Bloc Quebecois youth wing drops support for Martine Ouellet
The youth wing of the Bloc Quebecois has become the latest group to withdraw its support for embattled leader Martine Ouellet, declaring Wednesday she's not the one to bring the crumbling sovereigntist party together again.
Members of the youth wing's executive said in a statement they don't believe Ouellet has the necessary qualities to end the crisis within the party.
The youth wing publicly supported Ouellet when she became leader last year and even after seven MPs quit the party in late February over her leadership style.
But youth delegates have since soured on Ouellet, whose leadership approach has been described by some as controlling and uncompromising.

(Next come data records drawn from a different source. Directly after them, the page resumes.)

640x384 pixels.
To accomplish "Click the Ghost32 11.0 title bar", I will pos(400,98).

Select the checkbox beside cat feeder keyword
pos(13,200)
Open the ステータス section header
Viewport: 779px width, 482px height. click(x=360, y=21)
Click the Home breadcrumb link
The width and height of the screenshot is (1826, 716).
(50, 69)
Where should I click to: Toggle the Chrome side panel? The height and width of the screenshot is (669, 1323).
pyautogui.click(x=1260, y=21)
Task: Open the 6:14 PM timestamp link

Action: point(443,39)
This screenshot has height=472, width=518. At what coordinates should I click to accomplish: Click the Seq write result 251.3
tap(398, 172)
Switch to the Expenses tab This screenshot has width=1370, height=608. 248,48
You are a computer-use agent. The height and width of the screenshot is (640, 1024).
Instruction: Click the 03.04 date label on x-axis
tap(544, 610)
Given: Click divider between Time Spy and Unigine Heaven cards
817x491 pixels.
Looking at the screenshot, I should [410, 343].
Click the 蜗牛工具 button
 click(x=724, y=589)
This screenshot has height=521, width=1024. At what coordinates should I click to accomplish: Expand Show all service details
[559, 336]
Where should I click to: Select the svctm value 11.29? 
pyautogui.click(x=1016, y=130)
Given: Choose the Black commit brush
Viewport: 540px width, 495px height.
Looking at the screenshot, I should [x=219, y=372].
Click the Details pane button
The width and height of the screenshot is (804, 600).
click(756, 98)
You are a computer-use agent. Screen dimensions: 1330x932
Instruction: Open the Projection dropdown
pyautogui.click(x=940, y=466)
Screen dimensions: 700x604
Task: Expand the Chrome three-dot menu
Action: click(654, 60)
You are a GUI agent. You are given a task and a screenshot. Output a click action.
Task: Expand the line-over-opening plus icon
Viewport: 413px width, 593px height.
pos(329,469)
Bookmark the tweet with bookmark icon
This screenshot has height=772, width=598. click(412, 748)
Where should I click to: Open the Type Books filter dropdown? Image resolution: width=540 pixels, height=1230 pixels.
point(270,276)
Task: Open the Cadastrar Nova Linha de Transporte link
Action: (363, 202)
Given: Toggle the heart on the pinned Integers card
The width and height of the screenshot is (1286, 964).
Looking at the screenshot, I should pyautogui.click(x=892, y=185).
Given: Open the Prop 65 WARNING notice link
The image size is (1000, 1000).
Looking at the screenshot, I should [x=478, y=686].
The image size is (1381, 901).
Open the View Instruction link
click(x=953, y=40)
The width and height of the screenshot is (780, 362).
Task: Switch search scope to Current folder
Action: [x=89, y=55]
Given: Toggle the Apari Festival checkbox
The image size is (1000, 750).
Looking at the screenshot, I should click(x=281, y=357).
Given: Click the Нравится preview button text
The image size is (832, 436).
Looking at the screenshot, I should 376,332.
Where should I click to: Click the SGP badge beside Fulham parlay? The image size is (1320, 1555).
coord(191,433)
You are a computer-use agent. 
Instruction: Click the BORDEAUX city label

"It's not an easy thing to do," youth wing president Camille Goyette-Gingras said in the statement. "We've always been by her side, but we do not think she's part of the solution anymore."
After battling with Ouellet over her approach of constantly zeroing in on independence instead of defending Quebec's interests on the federal scene, the seven MPs recently announced plans to start their own political party.
Ouellet makes 'fake news' accusations
For her part, Ouellet accused the seven of spreading "fake news" about her in the days before their final decision to leave and has steadfastly refused to resign.
The youth wing said it isn't pulling support for Ouellet over ideology: they agree with the notion that the separatist cause should be central to the party, but that it should also defend Quebec's interests.
The youth wing said the two approaches are not opposed, but inseparable.
A two-day vote on Ouellet's leadership will begin June 1, along with a referendum on whether the Bloc should focus on promoting Quebec independence on a daily basis.
It will be decided on a 50 per cent plus one basis with the result announced June 3.
Goyette-Gingras believes that reuniting sovereigntist forces is possible, but not with Ouellet at the helm.
"We must be united, emphatic in our words and we must seek out consensus that will permit us to find cohesion," she said. "Unfortunately, we're not seeing this now."